How to Find and Remove Duplicate Files in Linux

Are you running low on space on your Linux machine, but have no clue what keeps eating away at your precious storage? Duplicate files could be a major reason why you are facing low storage issues. Worry no more, as we will discuss some amazing tools to find and remove duplicate files in Linux in this article. These can help you to optimize your storage and improve the performance of your system.

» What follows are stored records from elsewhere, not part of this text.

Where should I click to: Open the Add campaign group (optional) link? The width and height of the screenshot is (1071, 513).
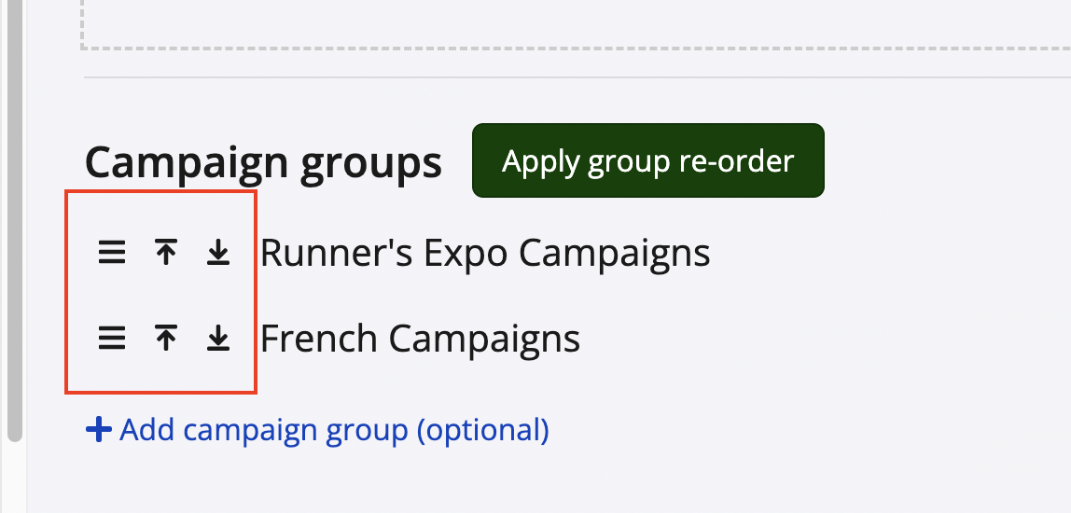(334, 430)
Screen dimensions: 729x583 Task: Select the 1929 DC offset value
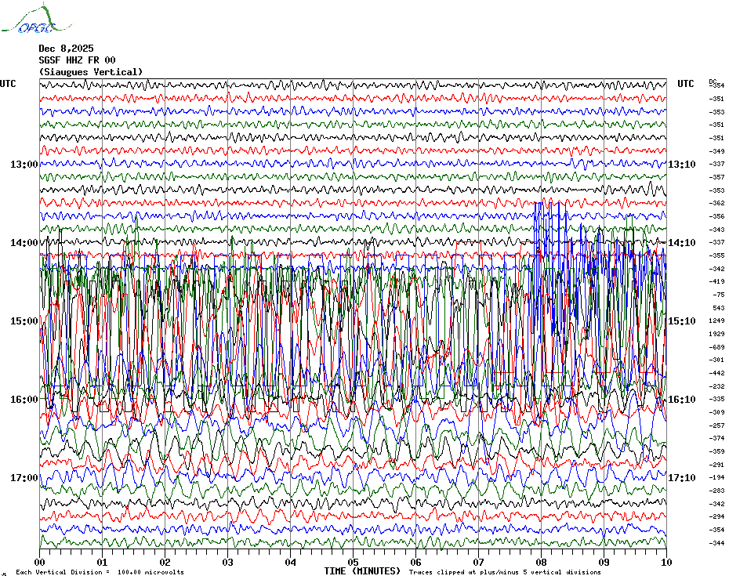pos(717,334)
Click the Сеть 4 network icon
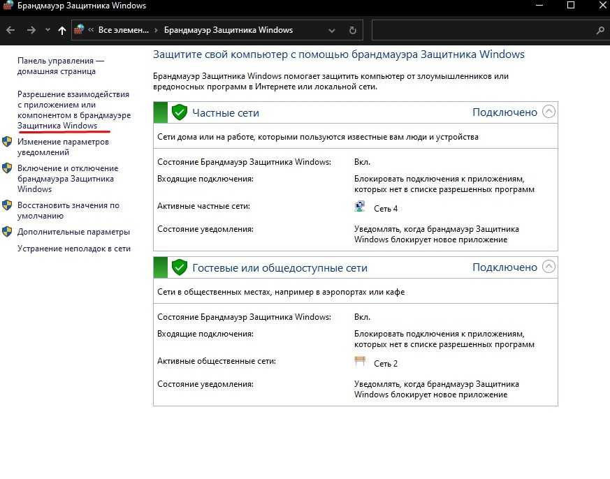Viewport: 610px width, 479px height. (x=360, y=208)
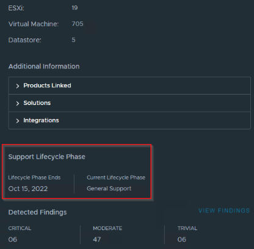Select the Oct 15, 2022 date
This screenshot has height=249, width=254.
point(28,189)
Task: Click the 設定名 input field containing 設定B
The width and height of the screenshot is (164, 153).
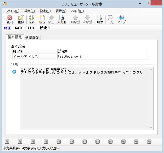Action: click(102, 51)
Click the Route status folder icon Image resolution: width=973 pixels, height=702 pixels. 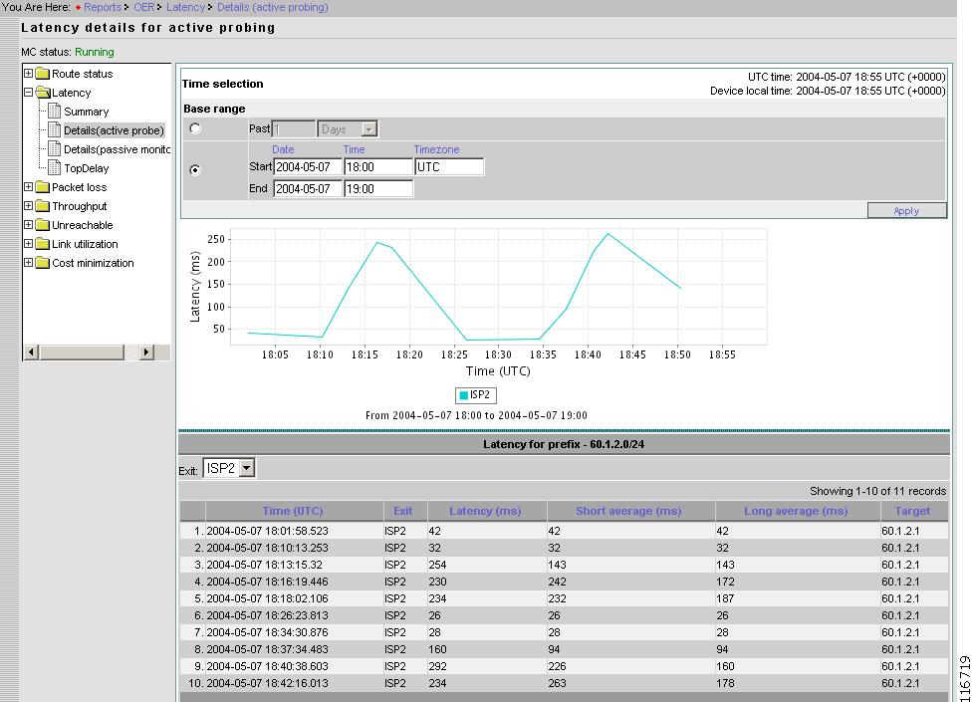(x=42, y=74)
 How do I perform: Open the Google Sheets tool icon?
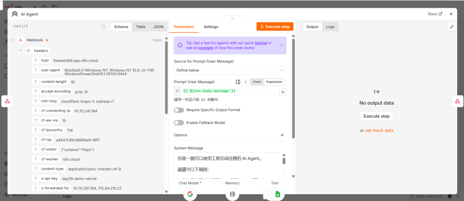(x=278, y=194)
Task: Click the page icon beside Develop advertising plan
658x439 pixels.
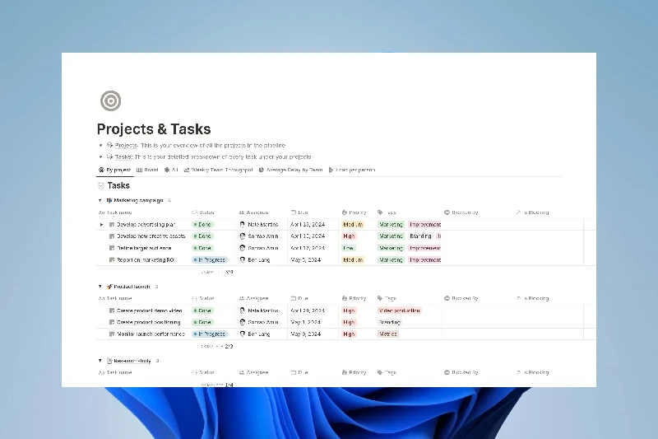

Command Line Tools to Remove Duplicate Files in Linux

1. Using the fdupes command

Written in C language, the fdupes command is a free and open-source command line tool to find and delete duplicate files on your Linux file system. With fdupes, you can search for duplicates based on various parameters such as file names, MD5 hash, file size, etc. To install fdupes on your Linux system, use the following command as per your Linux distribution:

  • For Debian-based systems:
sudo apt-get install fdupes
  • For RHEL/Cent-OS-based systems:
sudo yum install epel-release
sudo yum install fdupes
  • For Arch-based systems:
sudo pacman -S fdupes

Now that you have installed fdupes on your system, let’s move on to its syntax and options:

fdupes <options> <path_to_search_in>

Some of the common options to pair with fdupes command are:

OptionsDescription
-rTraverse through all the subdirectories present in the parent directory
-sFollow directories linked with symbolic links
-AExclude hidden files from consideration
-mSummarise the duplicate files comparison
-dPrompts users for files to preserve while deleting all other files

Let’s say, you want to search for duplicate files and delete them in the ~/Documents/test/testing directory, use this command:

fdupes -rd ~/Documents/test/testing
using fdupes command to find and delte duplicate files in Linux

It will then prompt you for the set numbers to preserve; type the set numbers that you don’t want to be deleted.  Other files except these will be deleted. The preserved files will be indicated by the “[+]” symbol in the front, whereas the ‘[-]’ symbol denotes the deleted sets of files.

2. Using Rdfind Command

The rdfind command, which stands for “Redundant Data Find,” is a free and open-source command line tool used to remove duplicate files in Linux. It uses a “Ranking Algorithm” to sort the files based on their inodes before reading the disk to compare files, making it way faster than any other tool. Use the following command to install rdfind as per your distro:

  • For Debian-based Linux systems:
sudo apt install rdfind
  • For Fedora-based Linux systems:
sudo dnf install rdfind
  • For Arch-based Linux systems:
sudo pacman -S rdfind

The syntax to use rdfind is pretty easy:

rdfind <options> <directory_or_file_1> <directory_or_file_2>

Some of the common options to pair with the rdfind command are:

OptionsDescription
-ignoreemptyIgnores empty files while searching for duplicate files
-makesymlinks/-makehardlinksReplaces duplicate files with symbolic/hard links respectively
-deleteduplicatesDeletes duplicate files
-removeidentinodeRemoves items that have identical inode and device ID

Let us now see how to use the rdfind command to find and delete duplicate files on Linux. Say you want to find all duplicate files in the directory ~/Documents/test/testing, use this command:

rdfind ~/Documents/test/testing

Once you execute the command, it will start scanning for duplicate files and storing their details in an autogenerated file called “results.txt” on your Linux machine.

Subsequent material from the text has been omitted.